Mr. Godfrey hastened to receive his visitor. "I thought you were in America," he said, after the first greetings were over.
"I went back to France to finish arranging some affairs for my father;{31}and well for me that they were settled before these scenes of blood had crazed the populace, or we should have lost everything."
"And now———"
"Now, everything of ours has been favorably disposed of, and my father and his family are settled in America without loss of property; my father is delighted at the prospects of the new world, where every man is to be EQUAL before the laws; you know he is an enthusiast."
"Yes, but it is an untried experiment yet, and France is presenting a very fearful spectacle at this moment in endeavoring to follow in the track."
"It is of that I came to speak to you. You have relations there?"
"My sister—do you know anything about her?"
"I and some other friends brought her and her husband's daughter across the Channel last night."
"Last night! across the Channel! And her husband——"
"Has perished by the guillotine!"
"Great God!" Mr. Godfrey hid his face in his hands. "My poor sister! how did she bear it? where is she? how did you come?"
"We came over in an open fishing boat—the Countess de Meglior, Euphrasie, the priest of the old chateau, and myself; it was all we could do to escape detection. I, of course, passed unnoticed, as an American citizen; but the Countess of Euphrasie and M. Bertolot had to disguise themselves and to suffer many hardships. The countess now lies ill in the little inn at New Haven; she sent me on to tell you of her situation."
"My poor sister! My poor sister! Has she lost all?"

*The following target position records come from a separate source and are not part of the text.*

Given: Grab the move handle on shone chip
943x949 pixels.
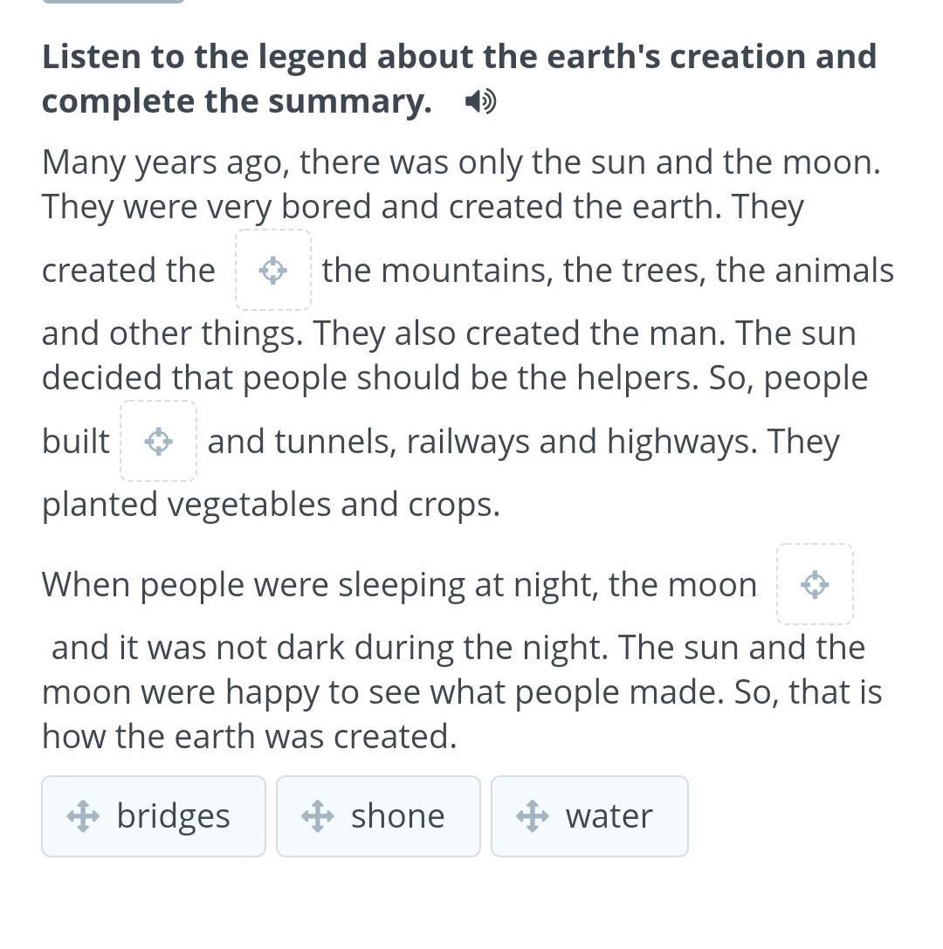Looking at the screenshot, I should [318, 815].
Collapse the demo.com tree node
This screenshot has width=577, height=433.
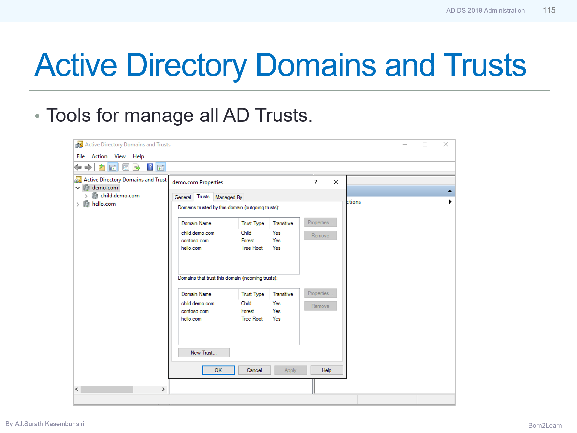pos(78,188)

"Nearly so. The estate is confiscated, and save a little money and a few jewels she was able to save nothing; indeed she was too much terrified to think. Mademoiselle de Meglior had been sent for on the first alarm from the south of France, where she had been educated; she arrived in time to throw herself into her father's arms as the officers were taking him from his house; and in less than a week he was no more. Secret intimation was sent to the countess that she and her daughter were both denounced, and they fled, as I have told you."

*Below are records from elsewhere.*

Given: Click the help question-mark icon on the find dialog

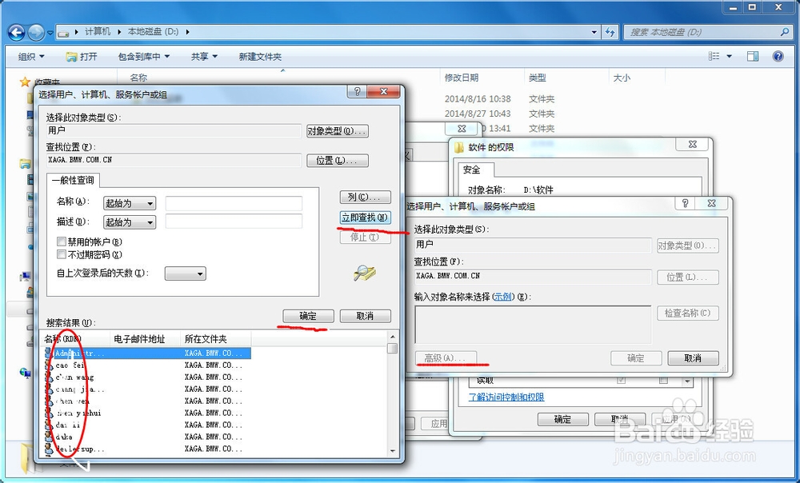Looking at the screenshot, I should point(356,92).
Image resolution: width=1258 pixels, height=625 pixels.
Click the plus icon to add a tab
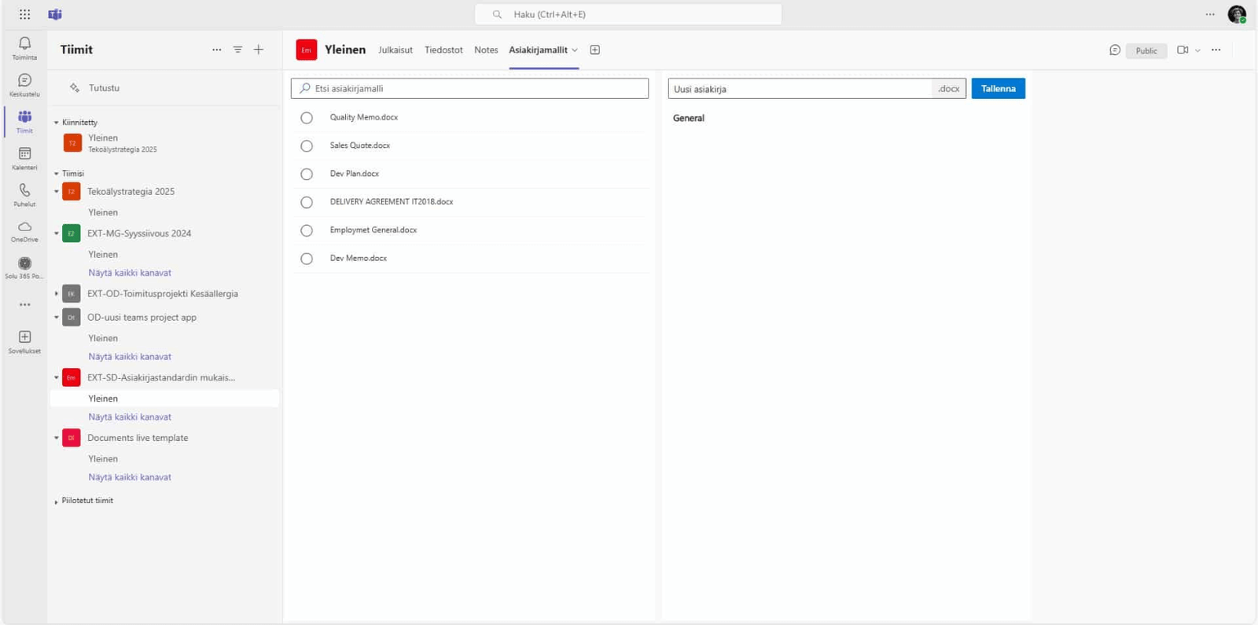[x=595, y=50]
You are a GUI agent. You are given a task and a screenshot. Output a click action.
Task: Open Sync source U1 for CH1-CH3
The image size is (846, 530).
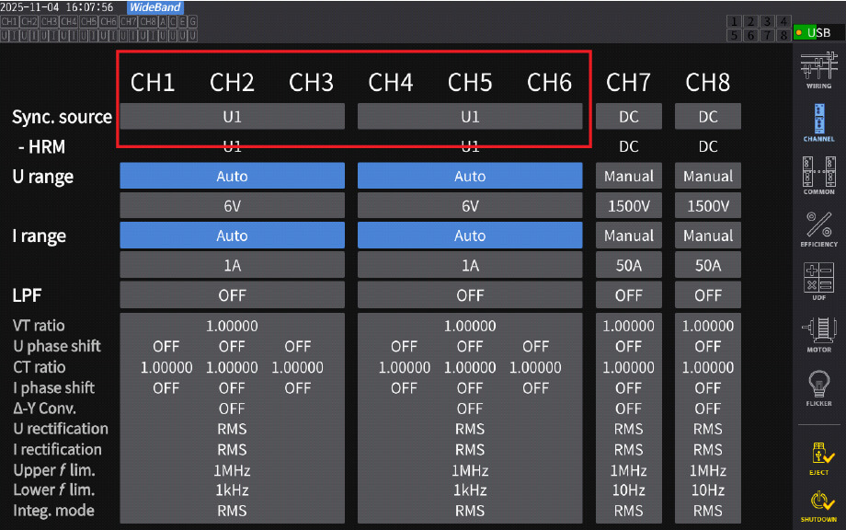(x=232, y=117)
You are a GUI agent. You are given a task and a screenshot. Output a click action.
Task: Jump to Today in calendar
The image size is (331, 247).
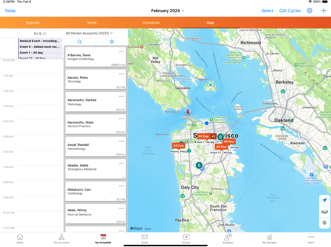pyautogui.click(x=10, y=11)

To hasten to his sister's aid was, of course, the first thing to be thought of. It was some days before the countess was sufficiently recovered to be able to be removed to her brother's house; and even after removal she was for a long time confined to her room.
Euphrasie, her step-daughter, tended her most assiduously, but the poor lady could scarcely be comforted. To have, lost everything at once—husband, estate, wealth, power, and position, and to be reduced to depend upon a brother's bounty—it was not wonderful that she should feel her situation acutely. She had lived exclusively for this world's honors; every duty of domestic life had given place to her love of the court and its pleasures. Euphrasie, brought up at the convent and under the guardianship of her paternal grandmother, was almost as much a stranger to her as the nieces to whom she was now newly introduced.